Gov. Andrew M. Cuomo has signed a bill into law tripling the tax credits available to companies specializing in postproduction, including film editing, visual effects, color correction, and sound editing and mixing. (March 27, 2012) Credit: AP

ALBANY -- Gov. Andrew M. Cuomo said Tuesday that the debate over raising the minimum wage by $1.25 is more politically divisive than same-sex marriage was last year.

"This is broader and deeper a divide," Cuomo said at a news conference. "It's a political, philosophical divide. Marriage in some ways is more of a personal judgment for people, on their personal values."

Last June, demonstrators on either side of the same-sex marriage issue packed the halls of the Capitol for two weeks, and passage of the bill was international news.

While Cuomo has repeatedly said he supported the concept of raising the minimum wage, he hasn't come out in favor of any proposal.

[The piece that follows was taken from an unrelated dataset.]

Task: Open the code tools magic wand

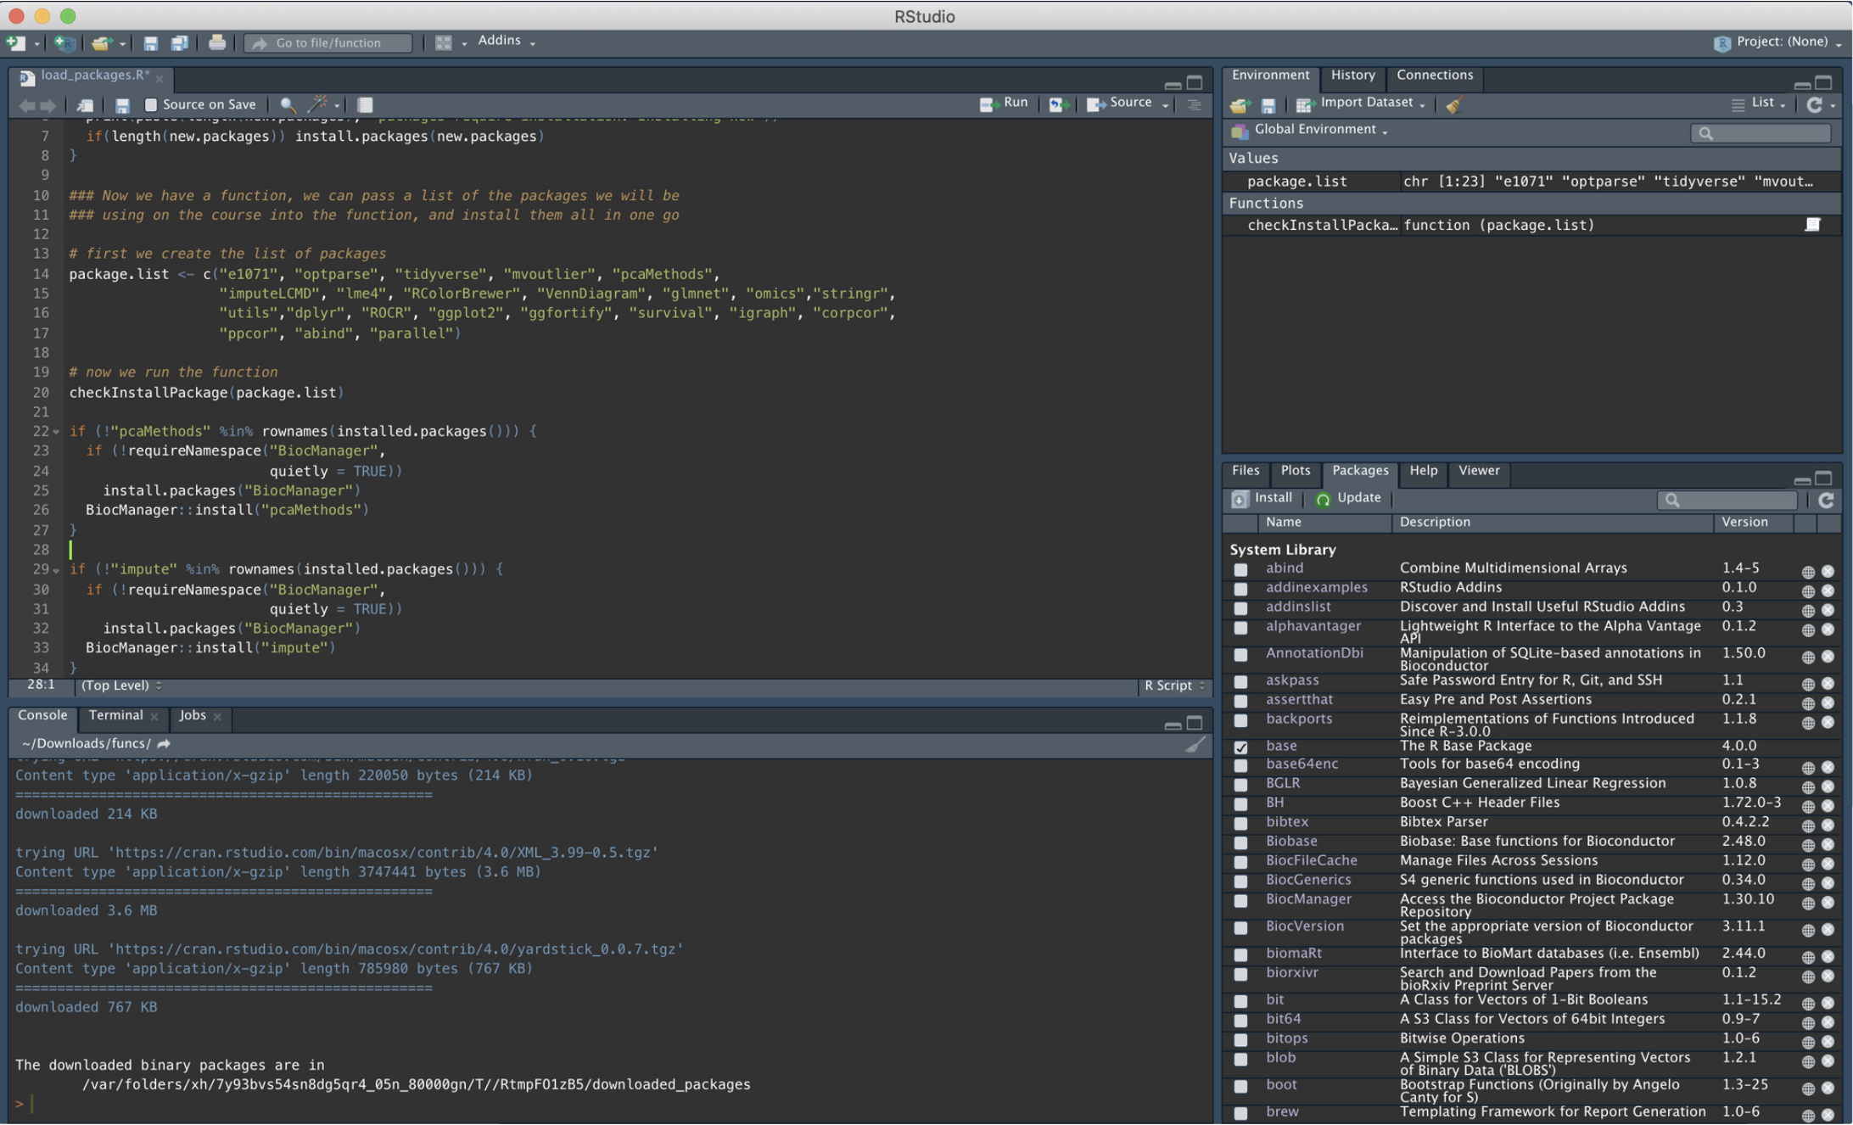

Flanked by Senate Majority Leader Dean Skelos (R-Rockville Centre) and Assembly Speaker Sheldon Silver (D-Manhattan), Cuomo said Tuesday that the divide over raising the wage floor was the reason he hadn't pushed for it.

Cuomo added that he wasn't optimistic that Senate Republicans and Assembly Democrats could work out a compromise before the legislative session ends June 21. The Assembly has passed a bill that would raise the minimum wage to $8.50 an hour from $7.25 and tie future increases to inflation.

Silver has staked out the increase as his top priority.

"It's important for the state, and an engine for economic growth in our communities," he said at the news conference. "It puts money into the pockets of people who go out and spend it."

Skelos says a hike would hurt businesses.

"We are not doing a minimum wage increase in the Senate," Skelos said later in the day.

Because the state and federal wage floors aren't pegged to inflation, their purchasing power declines over time. Had the federal minimum been linked to inflation in 2009 -- when it rose to $7.25 an hour -- it would be $7.75 today, based on the Consumer Price Index.

Skelos has introduced a package to reduce the tax burden on business to "send a message to the business community . . . that we're serious about creating jobs especially in the small business sector."

The measure would give $394 million in tax breaks and credits this year to small businesses, manufacturers, beer brewers and film production companies. Benefits would increase in future years.

But Cuomo said: "Probably we can't afford any right now. There's not a lot of flexibility."

The timing of the bill's introduction on Friday raised the question of whether parts of it could pass in a compromise, but Silver and Skelos have downplayed that possibility.

"The speaker has indicated the two should not be linked. I agree with him," Skelos said. "If he wants to pass legislation that creates jobs then he should pass our package."